I also enjoy Wordsworths work. I like the White Doe of Rylstone.


message 2: by Kandice (new)

Kandice I have two very, very old Books of his, bound in leather with the nice blotting pages or whatever they are across from the illustrations. They're both deep green and smell like heaven.


message 3: by [deleted user] (new)

I only have one leather bound. I love it.


message 4: by [deleted user] (new)

Wordsworth is amazing! I love 'To my Sister'. In fact, I'll put it here:

To My Sister
IT is the first mild day of March:
Each minute sweeter than before
The redbreast sings from the tall larch
That stands beside our door.

There is a blessing in the air,
Which seems a sense of joy to yield
To the bare trees, and mountains bare,
And grass in the green field.

My sister! ('tis a wish of mine)
Now that our morning meal is done,
Make haste, your morning task resign;
Come forth and feel the sun.

Edward will come with you;--and, pray,
Put on with speed your woodland dress;
And bring no book: for this one day
We'll give to idleness.

No joyless forms shall regulate
Our living calendar:
We from to-day, my Friend, will date
The opening of the year.

Love, now a universal birth,
From heart to heart is stealing,
From earth to man, from man to earth:
--It is the hour of feeling.

One moment now may give us more
Than years of toiling reason:
Our minds shall drink at every pore
The spirit of the season.

Some silent laws our hearts will make,
Which they shall long obey:
We for the year to come may take
Our temper from to-day.

And from the blessed power that rolls
About, below, above,
We'll frame the measure of our souls:
They shall be tuned to love.

Then come, my Sister! come, I pray,
With speed put on your woodland dress;
And bring no book: for this one day
We'll give to idleness.

1798.


message 5: by Kandice (new)

Kandice I am such a dork.
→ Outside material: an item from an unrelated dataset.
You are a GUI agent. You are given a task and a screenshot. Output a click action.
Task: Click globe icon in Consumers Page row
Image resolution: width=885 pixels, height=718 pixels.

I just looked again, and the books I have are Longfellow, published 1899 and 1902. They're still lovely, though.


message 6: by [deleted user] (new)

Longfellow is great too!


message 7: by Sandra (new)

Sandra (sanddune) Longfellow is one we had to memorize in school. My favorite, though, is Wordsworth's poem about daffodils. It gets me through the months of February and March when winter seem forever gray.


message 8: by GG (new)

GG (gghusaksbcglobalnet) | 6 comments Some of Wordsworth's longer poems are challenging but worth the effort. Intimations of Immortality is a favorite of mine. "Though nothing can bring back the hour/ Of splendor in the grass, of glory in the flower/ We will grieve not, rather find/ strength in what remains behind."

GG Husak
author: Passeggiata: Strolling through Italy
www.passeggiataitalia.com


message 9: by [deleted user] (new)

I'm with Cammieo on this one. I hate reading poetry and I think much of it has to do with poor instruction in poetry in school.